Pastel, peach-bloom, and mushroom crimson suèdes made the maximum captivating footwear for this most uncharming summer season. Autumn colorings are riper, richer: berry pink, leaf browns, ripe plums, lush black. Shoes themselves have taken on a medieval turn. There is a touch of medieval Venice in the long, narrow escarpin from the Dior-Delman collection in Paris; of medieval England within the town bootee, half of-way among a shoe and a boot, designed by using Charles Creed to go along with his autumn series.
It is a comparatively recent improvement for the London couturiers to collaborate with shoe producers. Michael, for his autumn collection, designed suède shoes, made by Norvic, with what he called a greyhound appearance – the closing phrase and cutting-edge line in tapering slenderness… Toes brought to a first-class factor, heels to a slender spike. Mattli confirmed suède shoes he had designed for Saxone in a new bluish-beige Uta shade; Hardy Amies, John Cavanagh, Norman Hartnell, and Digby Morton all designed shoes finished by means of Rayne, one of the new Associate Members of the Incorporated Society of London Fashion Designers.
Mr. Edward Rayne said himself curious about the completely clean outlook given to shoe designing by using these 4 dressmakers. The shoes are actually in the shops, and the clients will need to be interested too, for they fee twelve guineas a pair. They are referred to as the Rayne Couture C0llection, and are being produced in what is referred to as a “confined edition.” But for those who themselves have limited purchasing power, the Miss Rayne Collection at 5 guineas will commend itself maximum warmly.
Miss Rayne, a mythical charmer, isn’t always a situation to unreasonable flights of foolishness.

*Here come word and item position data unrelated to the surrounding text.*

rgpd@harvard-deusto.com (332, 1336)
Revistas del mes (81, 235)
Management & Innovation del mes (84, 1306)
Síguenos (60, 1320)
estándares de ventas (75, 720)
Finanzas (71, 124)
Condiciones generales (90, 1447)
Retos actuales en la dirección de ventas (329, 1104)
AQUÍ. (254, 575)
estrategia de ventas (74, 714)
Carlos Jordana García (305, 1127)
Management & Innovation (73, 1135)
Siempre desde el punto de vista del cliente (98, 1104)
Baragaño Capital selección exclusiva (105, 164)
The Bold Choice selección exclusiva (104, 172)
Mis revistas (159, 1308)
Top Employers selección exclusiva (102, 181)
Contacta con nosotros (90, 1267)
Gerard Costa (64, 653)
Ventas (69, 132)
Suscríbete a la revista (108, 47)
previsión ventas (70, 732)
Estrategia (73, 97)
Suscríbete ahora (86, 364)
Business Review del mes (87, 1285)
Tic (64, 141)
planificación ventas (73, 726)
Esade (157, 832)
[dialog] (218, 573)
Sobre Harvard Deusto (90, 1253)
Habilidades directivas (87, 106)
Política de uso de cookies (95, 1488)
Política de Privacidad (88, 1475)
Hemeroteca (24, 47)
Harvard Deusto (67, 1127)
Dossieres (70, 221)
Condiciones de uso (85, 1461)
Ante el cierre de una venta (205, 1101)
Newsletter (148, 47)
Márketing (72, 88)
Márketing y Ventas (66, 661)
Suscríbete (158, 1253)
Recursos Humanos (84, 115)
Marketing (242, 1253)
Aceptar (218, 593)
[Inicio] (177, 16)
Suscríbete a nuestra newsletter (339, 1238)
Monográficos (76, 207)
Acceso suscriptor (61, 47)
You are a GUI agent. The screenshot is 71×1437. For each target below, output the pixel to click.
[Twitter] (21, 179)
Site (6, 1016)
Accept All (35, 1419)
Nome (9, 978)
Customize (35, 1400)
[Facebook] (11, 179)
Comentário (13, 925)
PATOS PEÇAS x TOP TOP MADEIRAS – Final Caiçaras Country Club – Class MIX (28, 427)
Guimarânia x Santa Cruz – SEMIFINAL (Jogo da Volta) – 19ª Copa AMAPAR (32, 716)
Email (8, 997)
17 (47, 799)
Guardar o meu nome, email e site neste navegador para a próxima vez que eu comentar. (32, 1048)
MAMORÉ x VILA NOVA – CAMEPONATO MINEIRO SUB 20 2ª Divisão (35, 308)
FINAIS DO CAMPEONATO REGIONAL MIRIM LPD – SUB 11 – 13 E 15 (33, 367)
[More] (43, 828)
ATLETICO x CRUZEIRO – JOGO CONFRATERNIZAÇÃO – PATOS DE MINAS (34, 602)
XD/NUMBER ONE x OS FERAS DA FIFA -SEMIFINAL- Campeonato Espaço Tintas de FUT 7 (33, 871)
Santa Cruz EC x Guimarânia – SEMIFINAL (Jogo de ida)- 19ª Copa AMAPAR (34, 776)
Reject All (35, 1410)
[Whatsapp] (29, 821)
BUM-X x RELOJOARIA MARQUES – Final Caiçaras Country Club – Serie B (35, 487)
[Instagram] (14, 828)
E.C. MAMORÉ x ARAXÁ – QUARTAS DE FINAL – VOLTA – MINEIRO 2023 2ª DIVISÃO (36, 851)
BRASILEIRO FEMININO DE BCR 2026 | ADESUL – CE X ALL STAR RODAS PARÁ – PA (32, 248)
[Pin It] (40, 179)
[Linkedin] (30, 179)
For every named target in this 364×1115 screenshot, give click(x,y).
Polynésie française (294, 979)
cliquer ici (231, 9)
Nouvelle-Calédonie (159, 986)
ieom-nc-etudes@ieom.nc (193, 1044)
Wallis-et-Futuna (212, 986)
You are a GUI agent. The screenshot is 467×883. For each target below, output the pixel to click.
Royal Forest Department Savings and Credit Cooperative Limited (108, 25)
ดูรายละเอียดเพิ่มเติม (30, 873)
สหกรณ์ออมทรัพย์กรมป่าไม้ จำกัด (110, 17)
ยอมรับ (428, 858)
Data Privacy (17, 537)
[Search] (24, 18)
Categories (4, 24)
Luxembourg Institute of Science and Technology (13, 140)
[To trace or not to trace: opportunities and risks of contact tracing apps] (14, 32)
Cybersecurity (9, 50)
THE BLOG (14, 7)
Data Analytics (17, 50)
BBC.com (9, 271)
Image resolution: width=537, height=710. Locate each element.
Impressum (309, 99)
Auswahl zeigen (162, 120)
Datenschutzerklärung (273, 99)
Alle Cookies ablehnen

Her footwear is quite and youthful, but contrive to be practical as well as seductive. There are low-cut, instantly-vamped pumps in shiny colored glacé kid, with child Louis heels; and there is metropolis strolling footwear of tender cork-grained leather, with a brogue tongue wrappings over the vamp. And there is an in particular eye-catching version of the traditional black suède court docket shoe – or pump, as it’s far now known as. We listen a fantastic deal about “the little black get dressed” as an important of each elegant lady’s wardrobe; but it is the pair of nicely-bred, slim-heeled black pumps which guarantees that the foundation of a nicely-dressed look is well and truly laid.